6 Steps for Communicating in a Cyber Crisis

Sean Murphy


A recent study by UK researchers shows a company’s potential to protect its reputation and business during a cyber crisis depends in part on its ability to effectively address the negative emotions customers and other stakeholders feel as a result of the incident. For them, it’s a violation of trust that an organization can best address by demonstrating empathy and accepting responsibility for fixing the situation.

Cyber crises seem to be everyday occurrences now and have evolved significantly to include major institutional threats such as malware, ransomware, distributed denial of service (DDoS) attacks, spam and phishing, and corporate account takeover (CATO). My first related crisis was a data breach that occurred more than a decade ago, before there was a playbook. A bank had lost personally identifiable information for two million customers of one of its business units. The data was ultimately recovered and not breached, but the company’s response established the fundamentals for responding to today’s cyber incidents, particularly in how to meet the emotional needs of customers and other stakeholders. Here were the keys:

1. Top management led the crisis response. The bank’s CEO headed the crisis team while the COO directed the day-to-day activities of each department, from legal to customer service. Clear lines of authority and responsibility were established for every member of the crisis response team.

2. There was timely disclosure. The bank expeditiously completed a preliminary investigation so it could communicate with facts and describe the steps it had taken and was prepared to take to address the situation.

3. The spokesperson was highly credible—and connected emotionally with customers. The bank chose the business unit CEO as its spokesperson. He was a customer himself and knew how his two million clients felt. As a result, he was straightforward about what the bank knew and how it was working to resolve the situation—and prevent it from occurring again. He credited spokesperson training with helping him step outside his “finance” persona and communicate in a way that resonated with customers with messages that demonstrated that the bank’s leaders understood customers’ concerns. Importantly, he was highly visible throughout the crisis, including through communications directly to customers, employees and other stakeholders, and being accessible to the media.

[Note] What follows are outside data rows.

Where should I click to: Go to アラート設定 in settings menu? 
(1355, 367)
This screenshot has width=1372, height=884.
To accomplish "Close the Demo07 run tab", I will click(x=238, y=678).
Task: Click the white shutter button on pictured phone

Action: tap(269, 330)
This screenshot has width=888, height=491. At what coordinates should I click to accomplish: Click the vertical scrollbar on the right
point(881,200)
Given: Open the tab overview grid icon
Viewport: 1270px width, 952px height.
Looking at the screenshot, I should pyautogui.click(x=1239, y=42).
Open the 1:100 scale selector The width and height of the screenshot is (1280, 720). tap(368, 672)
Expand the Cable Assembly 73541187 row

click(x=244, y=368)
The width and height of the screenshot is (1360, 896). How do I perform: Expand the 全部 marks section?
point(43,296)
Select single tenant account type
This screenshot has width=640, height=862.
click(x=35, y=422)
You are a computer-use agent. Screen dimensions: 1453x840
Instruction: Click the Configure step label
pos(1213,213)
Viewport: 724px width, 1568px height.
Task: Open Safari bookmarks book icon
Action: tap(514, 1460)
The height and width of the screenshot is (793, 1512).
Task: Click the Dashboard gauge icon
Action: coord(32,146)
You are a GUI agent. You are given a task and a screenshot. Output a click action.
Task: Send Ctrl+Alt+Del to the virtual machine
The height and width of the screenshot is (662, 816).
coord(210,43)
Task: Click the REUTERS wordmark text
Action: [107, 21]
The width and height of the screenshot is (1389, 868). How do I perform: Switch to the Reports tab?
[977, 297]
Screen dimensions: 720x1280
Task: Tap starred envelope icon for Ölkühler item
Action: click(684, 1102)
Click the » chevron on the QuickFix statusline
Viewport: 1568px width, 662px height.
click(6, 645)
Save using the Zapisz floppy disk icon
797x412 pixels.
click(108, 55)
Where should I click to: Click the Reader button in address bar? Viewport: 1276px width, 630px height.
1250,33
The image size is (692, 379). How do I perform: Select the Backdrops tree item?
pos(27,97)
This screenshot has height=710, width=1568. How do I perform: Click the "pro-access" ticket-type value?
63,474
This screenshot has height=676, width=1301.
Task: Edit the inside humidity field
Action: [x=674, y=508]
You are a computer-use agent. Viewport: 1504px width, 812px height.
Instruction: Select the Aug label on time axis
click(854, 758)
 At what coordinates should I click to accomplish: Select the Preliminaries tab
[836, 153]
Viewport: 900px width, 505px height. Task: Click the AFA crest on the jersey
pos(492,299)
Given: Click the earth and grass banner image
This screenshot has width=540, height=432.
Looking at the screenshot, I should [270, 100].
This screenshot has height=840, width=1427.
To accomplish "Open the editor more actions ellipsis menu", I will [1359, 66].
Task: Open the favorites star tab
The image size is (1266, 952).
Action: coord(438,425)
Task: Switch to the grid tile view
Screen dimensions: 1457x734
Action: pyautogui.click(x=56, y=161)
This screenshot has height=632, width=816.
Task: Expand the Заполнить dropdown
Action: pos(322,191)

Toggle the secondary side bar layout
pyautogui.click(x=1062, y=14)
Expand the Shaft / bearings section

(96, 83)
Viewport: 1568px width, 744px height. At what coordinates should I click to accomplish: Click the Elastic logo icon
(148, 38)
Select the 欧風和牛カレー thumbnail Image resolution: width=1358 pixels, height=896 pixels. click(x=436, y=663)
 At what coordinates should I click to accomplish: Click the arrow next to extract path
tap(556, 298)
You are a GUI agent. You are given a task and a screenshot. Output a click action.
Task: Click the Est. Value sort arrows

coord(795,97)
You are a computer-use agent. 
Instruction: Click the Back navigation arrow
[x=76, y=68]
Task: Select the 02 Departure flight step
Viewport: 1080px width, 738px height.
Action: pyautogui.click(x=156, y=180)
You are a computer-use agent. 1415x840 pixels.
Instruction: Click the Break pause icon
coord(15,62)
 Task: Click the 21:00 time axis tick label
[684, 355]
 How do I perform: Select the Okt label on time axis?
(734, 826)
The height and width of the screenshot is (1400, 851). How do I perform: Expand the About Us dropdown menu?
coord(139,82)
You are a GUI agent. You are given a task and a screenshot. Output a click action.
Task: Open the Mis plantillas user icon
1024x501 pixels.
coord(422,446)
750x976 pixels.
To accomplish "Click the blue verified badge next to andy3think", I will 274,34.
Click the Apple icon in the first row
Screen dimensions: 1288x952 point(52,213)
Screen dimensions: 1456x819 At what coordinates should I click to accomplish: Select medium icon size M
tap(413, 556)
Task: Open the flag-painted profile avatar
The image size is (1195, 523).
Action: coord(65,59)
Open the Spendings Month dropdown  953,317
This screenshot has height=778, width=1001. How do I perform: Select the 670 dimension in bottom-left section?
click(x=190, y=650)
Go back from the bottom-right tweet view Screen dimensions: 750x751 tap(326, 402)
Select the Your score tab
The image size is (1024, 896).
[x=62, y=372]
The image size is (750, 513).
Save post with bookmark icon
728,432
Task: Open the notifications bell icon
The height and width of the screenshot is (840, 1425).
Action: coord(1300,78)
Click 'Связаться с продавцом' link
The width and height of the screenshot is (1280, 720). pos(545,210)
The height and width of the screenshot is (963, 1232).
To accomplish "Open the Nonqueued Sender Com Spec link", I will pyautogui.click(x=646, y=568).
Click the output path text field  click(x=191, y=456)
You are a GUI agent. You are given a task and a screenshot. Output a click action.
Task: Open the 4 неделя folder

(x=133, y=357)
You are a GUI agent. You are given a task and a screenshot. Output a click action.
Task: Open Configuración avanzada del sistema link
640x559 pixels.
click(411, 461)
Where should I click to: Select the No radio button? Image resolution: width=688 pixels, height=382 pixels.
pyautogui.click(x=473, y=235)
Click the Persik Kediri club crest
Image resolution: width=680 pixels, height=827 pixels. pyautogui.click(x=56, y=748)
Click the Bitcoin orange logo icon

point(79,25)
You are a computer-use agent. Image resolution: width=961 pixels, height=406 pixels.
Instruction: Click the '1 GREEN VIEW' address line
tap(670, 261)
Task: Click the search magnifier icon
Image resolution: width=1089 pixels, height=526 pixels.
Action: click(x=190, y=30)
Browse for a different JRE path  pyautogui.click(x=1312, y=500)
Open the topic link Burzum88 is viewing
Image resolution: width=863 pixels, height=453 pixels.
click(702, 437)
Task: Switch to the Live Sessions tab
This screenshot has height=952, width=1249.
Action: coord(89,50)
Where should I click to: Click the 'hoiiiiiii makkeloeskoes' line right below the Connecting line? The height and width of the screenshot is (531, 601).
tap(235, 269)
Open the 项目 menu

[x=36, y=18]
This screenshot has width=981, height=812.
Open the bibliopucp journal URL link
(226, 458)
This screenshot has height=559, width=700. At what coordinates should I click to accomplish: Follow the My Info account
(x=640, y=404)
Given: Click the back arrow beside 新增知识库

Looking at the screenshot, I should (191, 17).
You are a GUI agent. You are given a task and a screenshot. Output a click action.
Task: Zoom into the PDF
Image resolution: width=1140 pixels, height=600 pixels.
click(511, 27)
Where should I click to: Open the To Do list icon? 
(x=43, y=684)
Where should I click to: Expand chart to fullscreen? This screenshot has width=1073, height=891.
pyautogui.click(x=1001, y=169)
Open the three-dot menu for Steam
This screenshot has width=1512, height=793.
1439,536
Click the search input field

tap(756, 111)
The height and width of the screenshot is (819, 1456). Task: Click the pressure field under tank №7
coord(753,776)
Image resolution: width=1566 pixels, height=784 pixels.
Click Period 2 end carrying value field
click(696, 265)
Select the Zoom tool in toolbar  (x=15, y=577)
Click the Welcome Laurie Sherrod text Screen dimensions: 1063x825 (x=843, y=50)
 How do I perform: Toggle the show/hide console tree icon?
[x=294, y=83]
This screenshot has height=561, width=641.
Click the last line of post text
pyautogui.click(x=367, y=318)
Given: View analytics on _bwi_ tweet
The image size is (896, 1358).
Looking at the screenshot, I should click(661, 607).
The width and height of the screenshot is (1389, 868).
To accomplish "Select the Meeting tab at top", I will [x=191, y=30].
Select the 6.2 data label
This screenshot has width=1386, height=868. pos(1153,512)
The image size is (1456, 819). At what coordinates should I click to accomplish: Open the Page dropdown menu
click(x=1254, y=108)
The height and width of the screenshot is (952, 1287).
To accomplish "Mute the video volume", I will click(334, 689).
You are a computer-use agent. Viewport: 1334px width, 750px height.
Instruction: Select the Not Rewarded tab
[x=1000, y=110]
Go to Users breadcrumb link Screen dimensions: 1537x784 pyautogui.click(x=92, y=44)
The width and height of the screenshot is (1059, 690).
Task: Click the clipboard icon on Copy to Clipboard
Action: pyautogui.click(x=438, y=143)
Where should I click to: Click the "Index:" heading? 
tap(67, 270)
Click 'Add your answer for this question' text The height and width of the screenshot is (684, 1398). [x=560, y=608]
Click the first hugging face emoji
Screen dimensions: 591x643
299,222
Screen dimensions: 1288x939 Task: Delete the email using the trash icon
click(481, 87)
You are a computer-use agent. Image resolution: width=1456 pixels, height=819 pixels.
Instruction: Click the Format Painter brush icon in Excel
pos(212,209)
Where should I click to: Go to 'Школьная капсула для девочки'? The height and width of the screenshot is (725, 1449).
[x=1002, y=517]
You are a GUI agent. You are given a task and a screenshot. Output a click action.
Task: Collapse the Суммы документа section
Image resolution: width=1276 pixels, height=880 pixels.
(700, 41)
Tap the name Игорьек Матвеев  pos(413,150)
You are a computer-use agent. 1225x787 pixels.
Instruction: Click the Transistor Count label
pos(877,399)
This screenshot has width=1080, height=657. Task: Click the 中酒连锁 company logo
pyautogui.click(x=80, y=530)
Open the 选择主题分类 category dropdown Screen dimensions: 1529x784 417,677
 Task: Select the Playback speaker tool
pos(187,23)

4. The company provided a solution, even though it was costly to them. The bank began the hard work of restoring a sense of security by offering free credit monitoring to every customer for at least three months—long before free credit monitoring was a reflexive organizational response to data crises. Although the bank’s data was ultimately recovered without ever being breached, the credit monitoring offer gave customers control over their ability to watch for potential impacts. 

5. They never played the “blame game.” Instead, the bank focused on working cooperatively behind the scenes with its vendor to retrieve the data without further incident and resolve the situation.

6. The bank changed how it managed customer data. Even before the situation was successfully resolved, the bank began work on changing its processes and procedures for managing customer data.


Today, Preparation is Critical

While these remain the basics for communicating in a cyber crisis, companies today have to do more. For example, advance scenario planning is crucial, particularly since the types of incidents that are likely to occur are well known and unfold quickly, with potential impacts that can be catastrophic. 

For example, how does your organization actually communicate if the technology systems it relies on are compromised by ransomware? Scenario planning should also include preparing preliminary communication materials, conducting crisis response simulations, and having ready access to operational details, such as the regulatory requirements of each jurisdiction where your company operates.

Advance communication planning and preparation for a cyber crisis means an organization can respond most effectively to protect its business, including by anticipating and addressing the emotional needs of its customers, employees and other stakeholders.